Some say that the problems can be solved simply by stern measures to maintain order:  To keep protesting people in their place, to give them no choice but to play in the game, albeit with a stacked deck. That is no solution:  As John Kennedy so wisely pointed out, "Those who make change impossible make revolution inevitable."

But then others say that revolution is what we need:  By revolution here is meant complete overthrow of the existing order, which, in the context of the conditions in this country, can only be done by violence. In our society this approach is dubious at its best, catastrophic at its worst:  A repressive fascistic counter-revolution would be virtually certain, and even if it were not, the dynamics of violent revolution lead almost inexorably to authoritarian or totalitarian regimes -- and such regimes, by their very nature, are likely to be most oppressive in industrialized and heterogeneous societies like ours.  

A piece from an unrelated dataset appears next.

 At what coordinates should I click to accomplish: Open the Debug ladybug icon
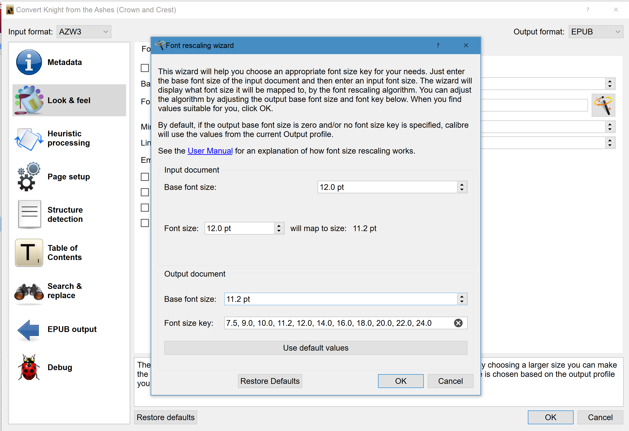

Nor will the crises of our time "blow over."  The seeds of racism were planted in this country hundreds of years ago and its trees grew and multiplied:  Today racism's poisonous fruit, which has always sickened our society, threatens to kill it.  Poverty, closely tied to racism, but going beyond it, has become clearer in its inequities:  People are increasingly unlikely to tolerate conditions of poverty imposed by circumstances beyond their control. The increasing influence of the military has led us into a catastrophic wake and could easily, if unchecked, lead us -- by sheer momentum -- to more such wars, harming ourselves and others and taking us down the road to a nuclear holocaust. 

So the alternatives are clear:  We either find humanitarian solutions to these crises or the crises will plunge us downward into an abyss of right or left wing authoritarianism or total annihilation. A social, economic, and political system can survive only if it meets the needs of its people. If our system does not deliver, it will die. 

Our society, for all its grave deficiencies, has much to offer and has great potential:  Prosperity, rich diversity, respect for human rights are possible within its broadest outlines. Shifts – fundamental shifts -- within the system will be required, and we must not shrink from that change. 

A very natural question at this point is, "What power have I to change things?"  The answer I would give is that very few people have power as individuals. But, as we are molded in large numbers by our society, in large numbers we have the capacity to mold the society in turn. People's attitudes create the climate of opinion in which change can take place; and the ballot box is still the ultimate repository of power. But public opinion is only a potent force if it is organized:  To that end we must "get our heads in place," "get ourselves together" to organize for change. 


Youth is always proclaimed to be the wave of the future. Well, we're it. In the final analysis it will be us and people like us who will determine whether this nation descends into more chaos and more repression or whether it develops into a truly just and truly free society. It is our responsibility -- the responsibility of each and every one of us.